Australian Retirement Trust
- Industry: Superannuation
- Predecessors: QSuper Sunsuper
- Founded: 28 February 2022; 4 years ago
- Headquarters: Brisbane, Queensland, Australia
- Area served: Australia
- Key people: Andrew Fraser (Chairman); David Anderson (CEO);
- Divisions: QSuper
- Website: australianretirementtrust.com.au

= Australian Retirement Trust =

Australian superannuation fund headquartered in Brisbane, Queensland

The Australian Retirement Trust (ART) is an Australian superannuation fund headquartered in Brisbane, Queensland. It has over A$300 billion in retirement savings under management and
2.4 million members, making it Australia's second-largest superannuation fund.

==History==

The Australian Retirement Trust was founded on 28 February 2022 following the merger between Sunsuper and QSuper. It was the largest superannuation fund merger in Australian history.

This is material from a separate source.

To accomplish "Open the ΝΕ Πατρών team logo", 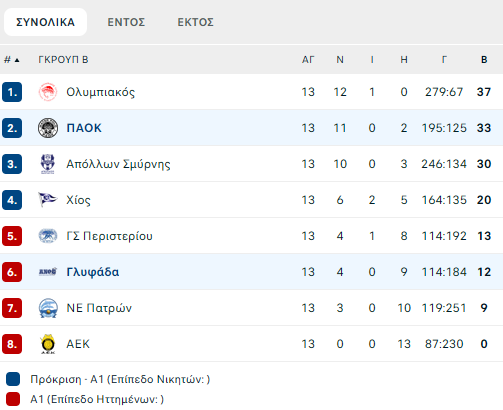I will coord(48,308).
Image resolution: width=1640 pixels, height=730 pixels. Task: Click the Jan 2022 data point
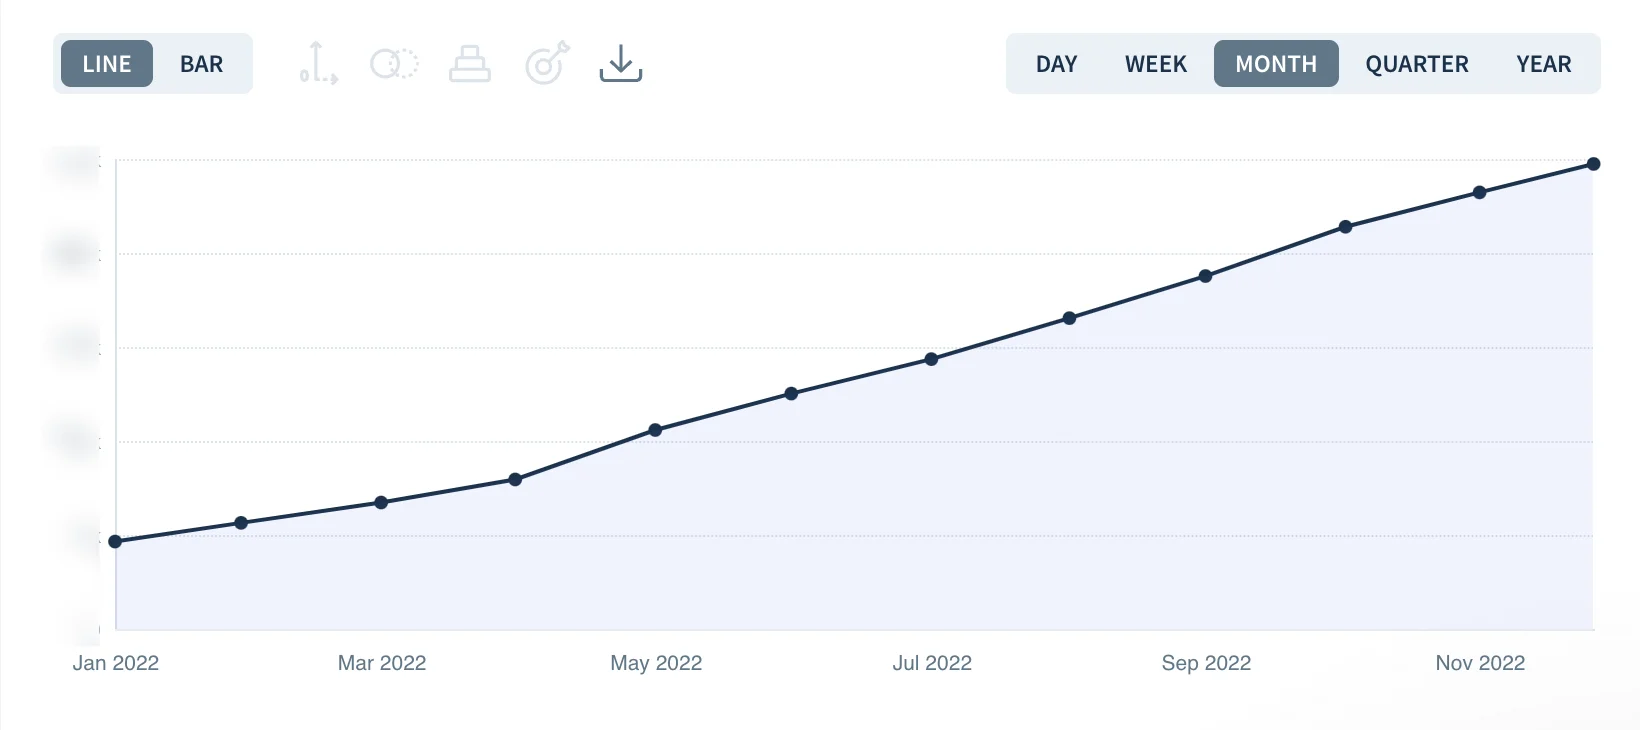pyautogui.click(x=115, y=542)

Australian Retirement Trust has continued to grow through mergers. On 30 April 2022, the Australia Post Superannuation Scheme (APSS) was merged into the Australian Retirement Trust. In May 2022, Woolworths appointed the Australian Retirement Trust to manage its corporate superannuation services.

On 21 February 2023, the Commonwealth Bank Group Super announced it had entered into a memorandum of understanding to pursue a merger with the Australian Retirement Trust. In March 2023, Australian Retirement Trust and Alcoa Super announced they had entered into a memorandum of understanding to merge. In July 2024, Qantas announced it would merge its superannuation fund with Australian Retirement Trust. The merger took place on 29 March 2025.